Coder Social home page Coder Social logo

confluent-platform-operator's Introduction

Deploy CRD and operator:

kubectl create ns operators
kubectl -n operators apply -f deploy/mandatory.yaml

Create cluster:

kubectl create ns confluent
kubectl -n confluent apply -f deploy/confluent-platform.yaml

Confluent Platform configuration (example):

---
apiVersion: kafka.pm.bet/v1beta1
kind: ConfluentPlatform
metadata:
  name: confluent
spec:
  # Version of Confluent Platform.
  version: 5.5.0

  license: ""

  zookeeper:
    enabled: true

    # Number of nodes of the zookeeper cluster.
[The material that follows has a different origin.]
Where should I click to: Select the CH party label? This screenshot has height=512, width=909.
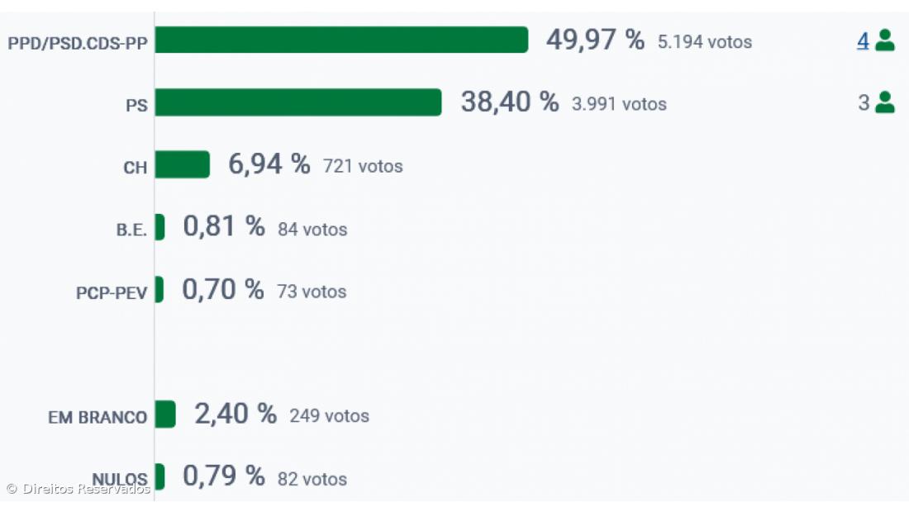click(135, 168)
The amount must be odd.
    size: 3

    # This is the port where ZooKeeper clients will listen on.
    # This is where the Brokers will connect to ZooKeeper.
    # Typically this is set to 2181.
    clientPort: 2181

    # This port is used by followers to connect to the active leader.
    # This port should be open between all ZooKeeper ensemble members.
    serverPort: 2888

    # This port is used to perform leader elections between ensemble members.
    # This port should be open between all ZooKeeper ensemble members.
    electionPort: 3888

    # JMX port
    jmxPort: 9999

    # The unit of time for ZooKeeper translated to milliseconds.
    # This governs all ZooKeeper time dependent operations.
    # It is used for heartbeats and timeouts especially.
    # Note that the minimum session timeout will be two ticks.
    tickTime: 2000

    # The initLimit and syncLimit are used to govern how long following ZooKeeper servers can take
    # to initialize with the current leader and how long they can be out of sync with the leader.
    initLimit: 5
    syncLimit: 2

    # When enabled, ZooKeeper auto purge feature retains the autopurge.snapRetainCount most recent snapshots
    # and the corresponding transaction logs in the dataDir and dataLogDir respectively and deletes the rest.
    autopurgeSnapRetainCount: 3

    # The time interval in hours for which the purge task has to be triggered.
    # Set to a positive integer (1 and above) to enable the auto purging.
    autopurgePurgeInterval: 24

    # The maximum allowed number of client connections for a ZooKeeper server.
    # To avoid running out of allowed connections set this to 0 (unlimited).
    maxClientCnxns: 60

    logRootLoglevel: "INFO"
    logLoggers: "INFO"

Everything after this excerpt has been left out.